- **About this exercise**:
Your answer should be an exact copy of every record.

--- Source information ---

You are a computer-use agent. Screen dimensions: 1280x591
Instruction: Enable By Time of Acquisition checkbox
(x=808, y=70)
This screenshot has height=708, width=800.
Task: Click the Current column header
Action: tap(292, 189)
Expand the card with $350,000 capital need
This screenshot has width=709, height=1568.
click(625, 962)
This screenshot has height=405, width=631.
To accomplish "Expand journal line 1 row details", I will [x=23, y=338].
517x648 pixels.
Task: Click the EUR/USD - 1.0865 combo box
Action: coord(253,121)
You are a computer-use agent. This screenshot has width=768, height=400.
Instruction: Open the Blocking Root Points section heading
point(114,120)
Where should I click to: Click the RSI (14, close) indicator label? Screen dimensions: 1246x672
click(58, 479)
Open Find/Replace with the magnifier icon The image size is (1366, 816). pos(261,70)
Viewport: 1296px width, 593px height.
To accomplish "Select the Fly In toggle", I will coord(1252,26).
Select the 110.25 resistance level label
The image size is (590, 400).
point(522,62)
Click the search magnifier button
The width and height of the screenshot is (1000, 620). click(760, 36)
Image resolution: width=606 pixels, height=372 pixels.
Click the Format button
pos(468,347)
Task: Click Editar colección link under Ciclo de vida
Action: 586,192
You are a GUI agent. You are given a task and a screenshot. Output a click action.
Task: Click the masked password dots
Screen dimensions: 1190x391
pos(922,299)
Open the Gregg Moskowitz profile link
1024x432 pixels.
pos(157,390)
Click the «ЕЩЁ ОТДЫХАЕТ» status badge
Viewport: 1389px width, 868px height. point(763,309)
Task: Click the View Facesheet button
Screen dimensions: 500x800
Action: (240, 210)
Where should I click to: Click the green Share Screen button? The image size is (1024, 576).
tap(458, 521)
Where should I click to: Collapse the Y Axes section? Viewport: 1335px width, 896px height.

---

- **Solved exercise**:
You are a computer-use agent. Screen dimensions: 1280x591
Instruction: Enable By Time of Acquisition checkbox
(x=808, y=70)
This screenshot has height=708, width=800.
Task: Click the Current column header
Action: tap(292, 189)
Expand the card with $350,000 capital need
This screenshot has width=709, height=1568.
click(625, 962)
This screenshot has height=405, width=631.
To accomplish "Expand journal line 1 row details", I will [x=23, y=338].
517x648 pixels.
Task: Click the EUR/USD - 1.0865 combo box
Action: coord(253,121)
You are a computer-use agent. This screenshot has width=768, height=400.
Instruction: Open the Blocking Root Points section heading
point(114,120)
Where should I click to: Click the RSI (14, close) indicator label? Screen dimensions: 1246x672
click(58, 479)
Open Find/Replace with the magnifier icon The image size is (1366, 816). pos(261,70)
Viewport: 1296px width, 593px height.
To accomplish "Select the Fly In toggle", I will coord(1252,26).
Select the 110.25 resistance level label
The image size is (590, 400).
point(522,62)
Click the search magnifier button
The width and height of the screenshot is (1000, 620). click(760, 36)
Image resolution: width=606 pixels, height=372 pixels.
Click the Format button
pos(468,347)
Task: Click Editar colección link under Ciclo de vida
Action: 586,192
You are a GUI agent. You are given a task and a screenshot. Output a click action.
Task: Click the masked password dots
Screen dimensions: 1190x391
pos(922,299)
Open the Gregg Moskowitz profile link
1024x432 pixels.
pos(157,390)
Click the «ЕЩЁ ОТДЫХАЕТ» status badge
Viewport: 1389px width, 868px height. point(763,309)
Task: Click the View Facesheet button
Screen dimensions: 500x800
Action: (240, 210)
Where should I click to: Click the green Share Screen button? The image size is (1024, 576).
tap(458, 521)
Where should I click to: Collapse the Y Axes section? Viewport: 1335px width, 896px height.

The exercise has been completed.